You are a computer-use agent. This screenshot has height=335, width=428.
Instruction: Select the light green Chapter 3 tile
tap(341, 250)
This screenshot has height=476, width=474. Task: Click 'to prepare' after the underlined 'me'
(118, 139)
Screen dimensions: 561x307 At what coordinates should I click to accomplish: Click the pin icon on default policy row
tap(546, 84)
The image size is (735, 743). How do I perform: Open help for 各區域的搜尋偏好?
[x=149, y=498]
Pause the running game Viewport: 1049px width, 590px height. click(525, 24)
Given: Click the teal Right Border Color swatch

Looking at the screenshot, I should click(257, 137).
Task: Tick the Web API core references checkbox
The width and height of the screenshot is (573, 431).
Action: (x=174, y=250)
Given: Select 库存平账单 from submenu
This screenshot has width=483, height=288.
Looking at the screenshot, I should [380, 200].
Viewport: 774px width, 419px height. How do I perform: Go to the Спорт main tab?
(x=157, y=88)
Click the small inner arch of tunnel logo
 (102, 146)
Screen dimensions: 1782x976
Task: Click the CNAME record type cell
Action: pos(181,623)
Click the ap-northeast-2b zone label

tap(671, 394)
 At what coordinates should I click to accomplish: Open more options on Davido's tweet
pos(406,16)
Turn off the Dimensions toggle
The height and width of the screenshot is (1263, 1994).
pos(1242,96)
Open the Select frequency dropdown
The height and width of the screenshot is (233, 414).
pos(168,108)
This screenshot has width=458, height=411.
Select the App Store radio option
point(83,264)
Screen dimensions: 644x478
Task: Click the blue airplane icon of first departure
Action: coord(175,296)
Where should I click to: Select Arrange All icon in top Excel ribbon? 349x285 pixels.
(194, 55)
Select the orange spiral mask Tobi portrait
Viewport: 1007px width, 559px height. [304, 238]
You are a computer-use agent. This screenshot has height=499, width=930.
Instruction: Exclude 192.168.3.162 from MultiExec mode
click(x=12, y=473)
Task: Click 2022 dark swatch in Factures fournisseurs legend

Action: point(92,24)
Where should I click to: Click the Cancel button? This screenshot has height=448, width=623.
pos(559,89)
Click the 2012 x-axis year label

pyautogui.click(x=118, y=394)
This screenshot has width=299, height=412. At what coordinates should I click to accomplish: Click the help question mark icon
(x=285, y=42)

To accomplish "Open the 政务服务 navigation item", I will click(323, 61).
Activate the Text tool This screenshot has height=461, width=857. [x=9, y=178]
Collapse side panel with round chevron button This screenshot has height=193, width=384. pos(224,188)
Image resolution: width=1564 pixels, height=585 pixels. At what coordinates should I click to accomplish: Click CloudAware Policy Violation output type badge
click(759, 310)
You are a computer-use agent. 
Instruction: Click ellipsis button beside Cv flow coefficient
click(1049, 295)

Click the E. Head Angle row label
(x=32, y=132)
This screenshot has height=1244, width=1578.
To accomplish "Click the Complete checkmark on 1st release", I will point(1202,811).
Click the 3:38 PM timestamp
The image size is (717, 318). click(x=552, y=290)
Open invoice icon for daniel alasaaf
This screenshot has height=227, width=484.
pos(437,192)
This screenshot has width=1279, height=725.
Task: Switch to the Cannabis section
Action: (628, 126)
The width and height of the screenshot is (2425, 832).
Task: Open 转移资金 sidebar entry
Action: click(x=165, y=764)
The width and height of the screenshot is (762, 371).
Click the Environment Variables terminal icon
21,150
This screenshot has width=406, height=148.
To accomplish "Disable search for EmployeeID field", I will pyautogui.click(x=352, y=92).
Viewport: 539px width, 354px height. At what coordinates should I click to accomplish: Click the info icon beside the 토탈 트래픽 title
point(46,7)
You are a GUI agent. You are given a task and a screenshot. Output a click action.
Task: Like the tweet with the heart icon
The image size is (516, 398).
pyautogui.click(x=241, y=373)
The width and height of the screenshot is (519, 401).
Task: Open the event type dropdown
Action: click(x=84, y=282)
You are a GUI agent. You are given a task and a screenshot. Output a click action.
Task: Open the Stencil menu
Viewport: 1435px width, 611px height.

+++++

▸ Given instruction: Copy every one of the records above line by line, keeping each character, space and bracket unchanged.

▸ Finished exercise:
You are a computer-use agent. This screenshot has height=335, width=428.
Instruction: Select the light green Chapter 3 tile
tap(341, 250)
This screenshot has height=476, width=474. Task: Click 'to prepare' after the underlined 'me'
(118, 139)
Screen dimensions: 561x307 At what coordinates should I click to accomplish: Click the pin icon on default policy row
tap(546, 84)
The image size is (735, 743). How do I perform: Open help for 各區域的搜尋偏好?
[x=149, y=498]
Pause the running game Viewport: 1049px width, 590px height. click(525, 24)
Given: Click the teal Right Border Color swatch

Looking at the screenshot, I should click(257, 137).
Task: Tick the Web API core references checkbox
The width and height of the screenshot is (573, 431).
Action: (x=174, y=250)
Given: Select 库存平账单 from submenu
This screenshot has width=483, height=288.
Looking at the screenshot, I should [380, 200].
Viewport: 774px width, 419px height. How do I perform: Go to the Спорт main tab?
(x=157, y=88)
Click the small inner arch of tunnel logo
 (102, 146)
Screen dimensions: 1782x976
Task: Click the CNAME record type cell
Action: pos(181,623)
Click the ap-northeast-2b zone label

tap(671, 394)
 At what coordinates should I click to accomplish: Open more options on Davido's tweet
pos(406,16)
Turn off the Dimensions toggle
The height and width of the screenshot is (1263, 1994).
pos(1242,96)
Open the Select frequency dropdown
The height and width of the screenshot is (233, 414).
pos(168,108)
This screenshot has width=458, height=411.
Select the App Store radio option
point(83,264)
Screen dimensions: 644x478
Task: Click the blue airplane icon of first departure
Action: coord(175,296)
Where should I click to: Select Arrange All icon in top Excel ribbon? 349x285 pixels.
(194, 55)
Select the orange spiral mask Tobi portrait
Viewport: 1007px width, 559px height. [304, 238]
You are a computer-use agent. This screenshot has height=499, width=930.
Instruction: Exclude 192.168.3.162 from MultiExec mode
click(x=12, y=473)
Task: Click 2022 dark swatch in Factures fournisseurs legend

Action: point(92,24)
Where should I click to: Click the Cancel button? This screenshot has height=448, width=623.
pos(559,89)
Click the 2012 x-axis year label

pyautogui.click(x=118, y=394)
This screenshot has width=299, height=412. At what coordinates should I click to accomplish: Click the help question mark icon
(x=285, y=42)

To accomplish "Open the 政务服务 navigation item", I will click(323, 61).
Activate the Text tool This screenshot has height=461, width=857. [x=9, y=178]
Collapse side panel with round chevron button This screenshot has height=193, width=384. pos(224,188)
Image resolution: width=1564 pixels, height=585 pixels. At what coordinates should I click to accomplish: Click CloudAware Policy Violation output type badge
click(759, 310)
You are a computer-use agent. 
Instruction: Click ellipsis button beside Cv flow coefficient
click(1049, 295)

Click the E. Head Angle row label
(x=32, y=132)
This screenshot has height=1244, width=1578.
To accomplish "Click the Complete checkmark on 1st release", I will point(1202,811).
Click the 3:38 PM timestamp
The image size is (717, 318). click(x=552, y=290)
Open invoice icon for daniel alasaaf
This screenshot has height=227, width=484.
pos(437,192)
This screenshot has width=1279, height=725.
Task: Switch to the Cannabis section
Action: (628, 126)
The width and height of the screenshot is (2425, 832).
Task: Open 转移资金 sidebar entry
Action: click(x=165, y=764)
The width and height of the screenshot is (762, 371).
Click the Environment Variables terminal icon
21,150
This screenshot has width=406, height=148.
To accomplish "Disable search for EmployeeID field", I will pyautogui.click(x=352, y=92).
Viewport: 539px width, 354px height. At what coordinates should I click to accomplish: Click the info icon beside the 토탈 트래픽 title
point(46,7)
You are a GUI agent. You are given a task and a screenshot. Output a click action.
Task: Like the tweet with the heart icon
The image size is (516, 398).
pyautogui.click(x=241, y=373)
The width and height of the screenshot is (519, 401).
Task: Open the event type dropdown
Action: click(x=84, y=282)
You are a GUI agent. You are given a task and a screenshot. Output a click action.
Task: Open the Stencil menu
Viewport: 1435px width, 611px height.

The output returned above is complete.